- Text excerpt
Darren Olson, a truck maintenance worker with the Madison Streets Division, off-loads salt from a truck at the department's west garage Monday. The residual load was part of a supply used during last week's road maintenance efforts.

Wisconsin plans to spend close to $108 million to restock state and local governments with about 1.42 million tons of road salt this winter, an increasingly expensive habit that some are trying to change.

The cost of salt, which represents 40% of the state’s winter maintenance budget, has grown from less than $30 per ton in 2000 to nearly $78 per ton this year — marking a 167% increase over the last two decades, according to data provided by the state Department of Transportation.

“It’s just shooting up … cost is a big thing,” said James Hughes, DOT’s chief maintenance engineer. “All of that money goes out of our state, out of our economy.”

Cost of salt

An average of 510,000 tons of salt for winter maintenance activities on the state’s highway system over the last five years. For the 2018-19 winter season, the state spent nearly $112 million on winter maintenance. About $44 million, or close to 40%, was spent on materials, largely salt.

In an effort to address the growing cost of salt, Hughes said some county road departments have turned to a liquid application of brine — a mixture of salt and water in most cases — to tackle winter weather. Brine not only is cheaper because it uses less straight salt; it also works faster and is better for the environment, Hughes said.

While the use of brine isn’t a new concept, David Hunt, spokesman in the DOT’s Division of Transportation System Development, said the DOT is working to educate county officials on the benefits of liquid application to increase its use.

“Brine is something we’ve used for years in Wisconsin,” Hunt said. “It’s just in the last few years we’ve seen an opportunity to accelerate and expand that use and help save on the salt supplies.”

Hunt said one challenge has been securing buy-in from county staff, who are responsible for snow maintenance operations across Wisconsin.

“Sometimes with anything new, there’s sort of a witchcraft element to it, that we’ve always done it this way,” Hunt said, although he said a growing number of counties have expressed interest in expanding their use of brine.

Hughes said the state implemented brine application programs in a handful of counties, including Jefferson and Marathon, in the last two winter seasons. Using mostly liquid application, Jefferson County has cut its salt use in half and last winter reported saving more than $625,000 on reduced salt use.

- Given data
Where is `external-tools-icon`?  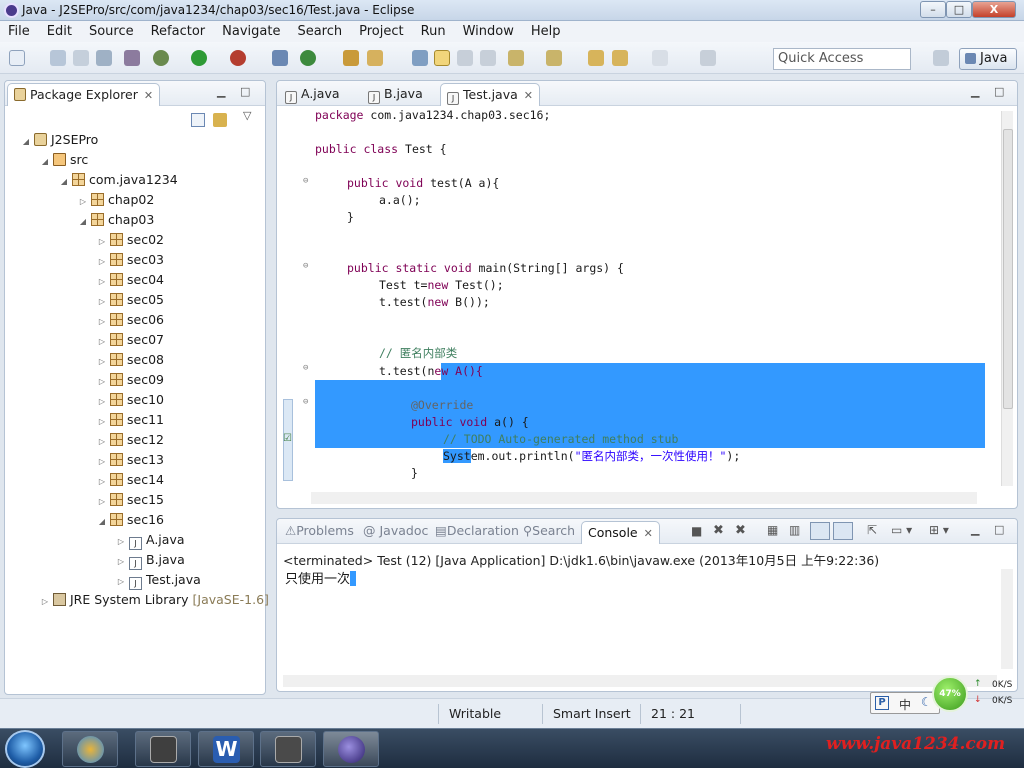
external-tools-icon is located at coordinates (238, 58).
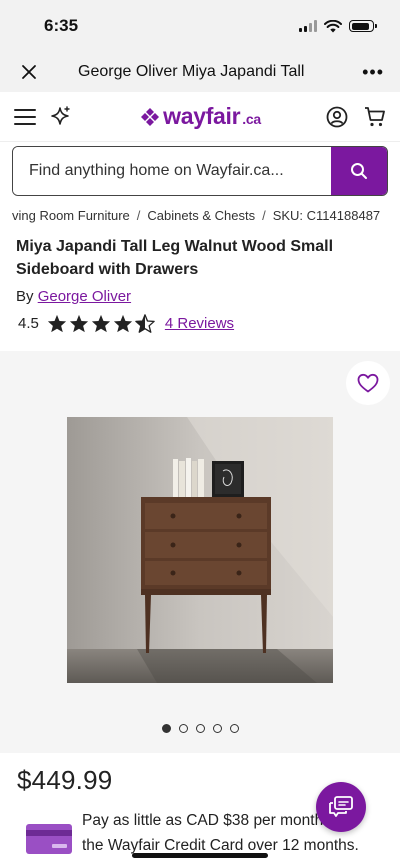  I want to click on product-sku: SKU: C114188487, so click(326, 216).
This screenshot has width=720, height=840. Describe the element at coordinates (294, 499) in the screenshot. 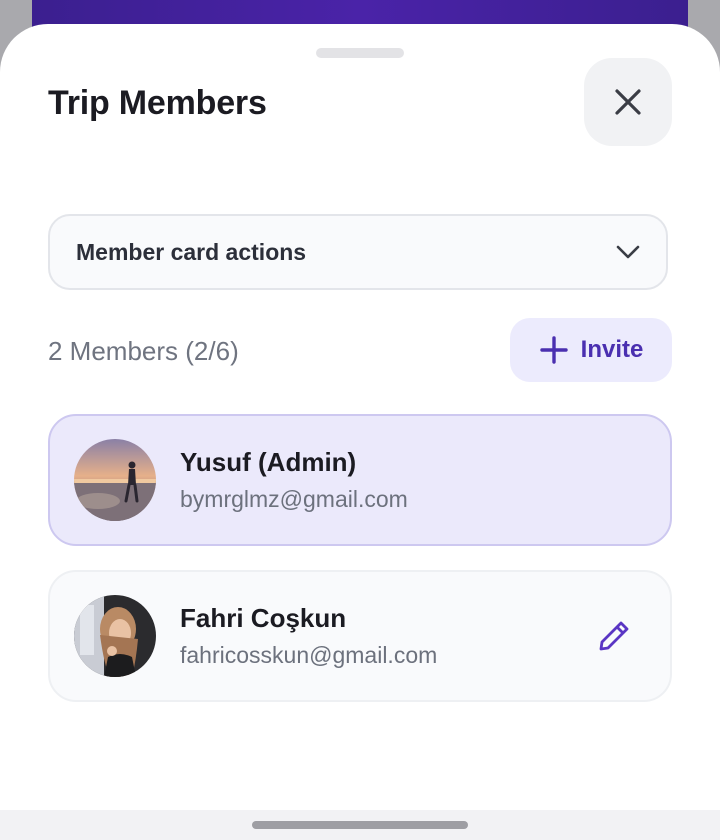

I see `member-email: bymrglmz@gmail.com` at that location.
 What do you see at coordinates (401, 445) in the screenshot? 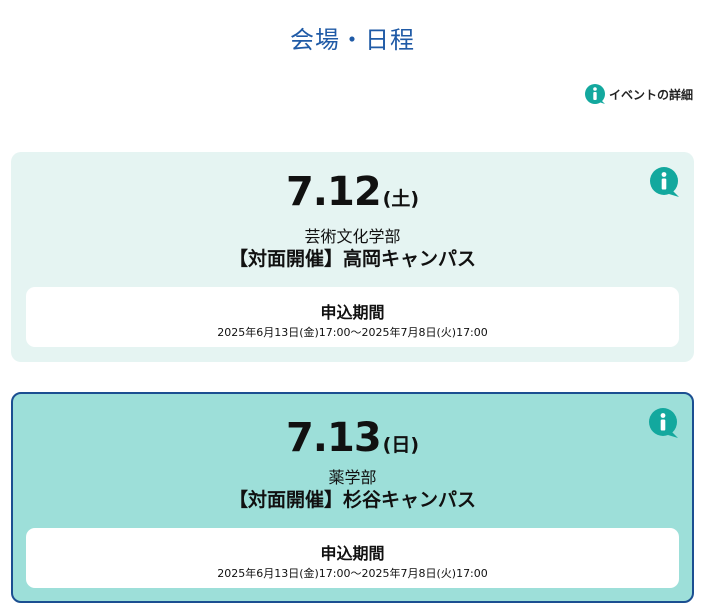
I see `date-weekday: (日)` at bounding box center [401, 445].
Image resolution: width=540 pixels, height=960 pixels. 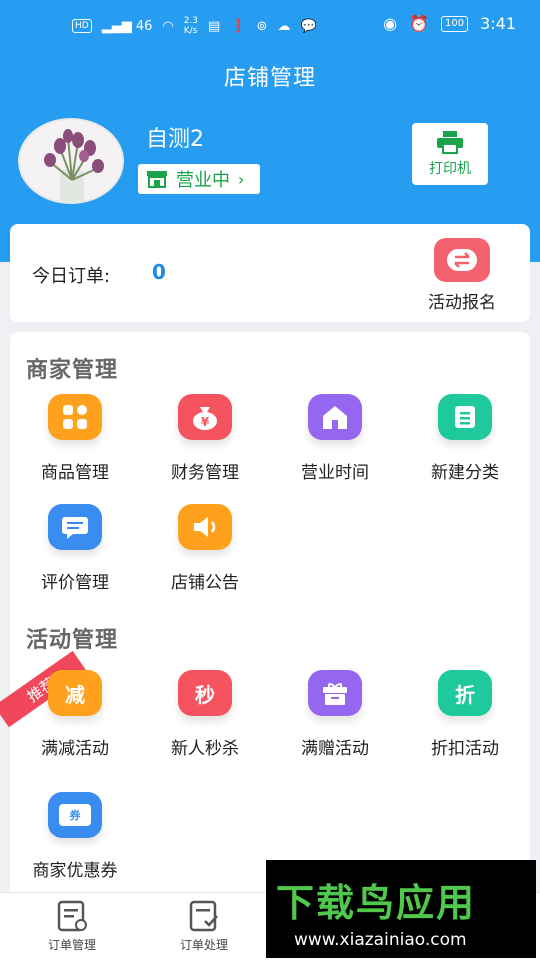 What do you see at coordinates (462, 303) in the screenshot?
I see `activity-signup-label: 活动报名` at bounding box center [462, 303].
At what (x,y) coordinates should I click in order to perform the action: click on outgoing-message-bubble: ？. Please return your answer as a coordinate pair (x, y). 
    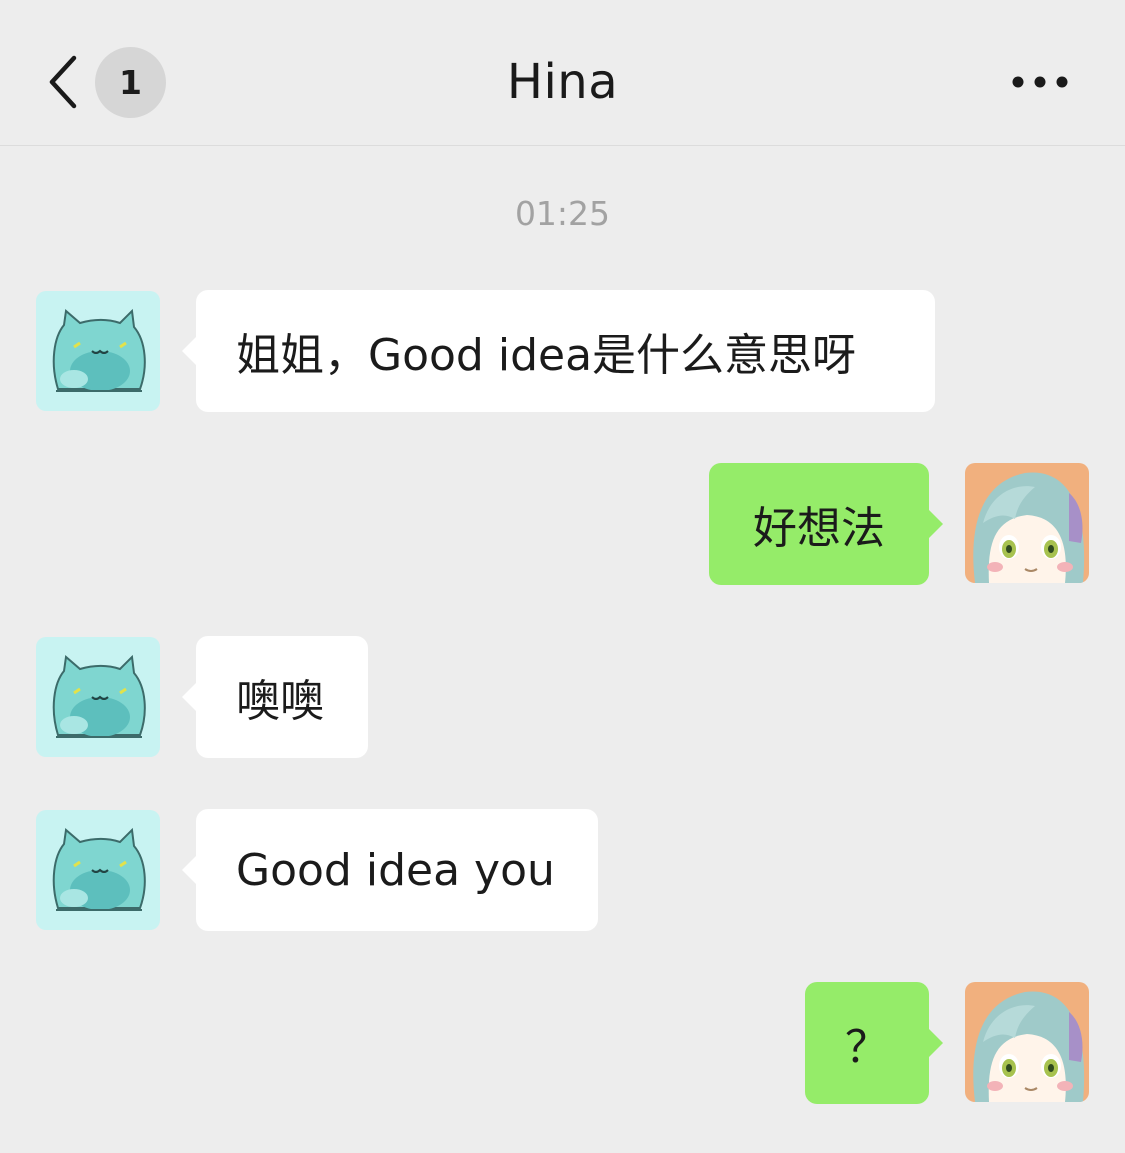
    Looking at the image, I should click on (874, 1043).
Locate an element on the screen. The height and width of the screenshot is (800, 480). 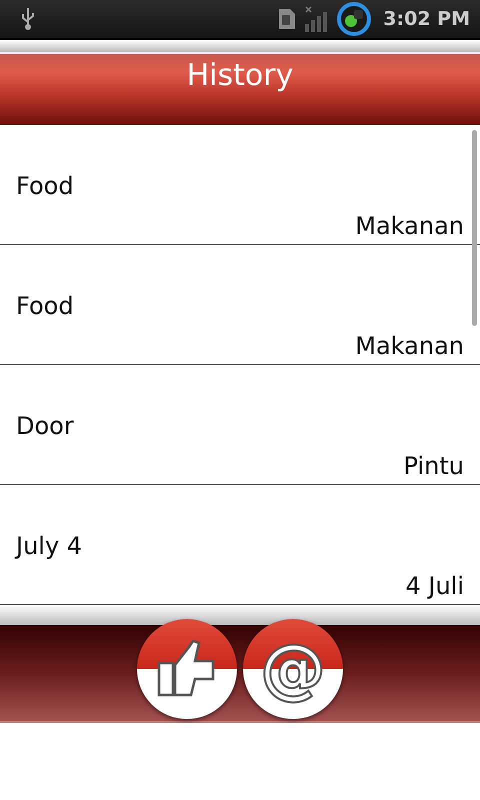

- What to do
(1) Answer these questions about the road salt text:
(a) What is the cost of salt per ton this year?
(b) How much did the state spend on materials in the 2018-19 winter season?
(c) How much did Jefferson County report saving last winter on reduced salt use?
(2) Convert everything in the rows from the line containing "What do you see at coordinates (401, 445)" down to the line containing "center [401, 445]." into a JSON list of strings, one string per line and no blank lines. Leave the pictures out.
The rows and the text about road salt were drawn from separate sources.

- Responses in order
(1)
(a) Nearly $78 per ton.
(b) About $44 million.
(c) More than $625,000.

(2)
[
  " What do you see at coordinates (401, 445) in the screenshot? ",
  "I see `date-weekday: (日)` at bounding box center [401, 445]."
]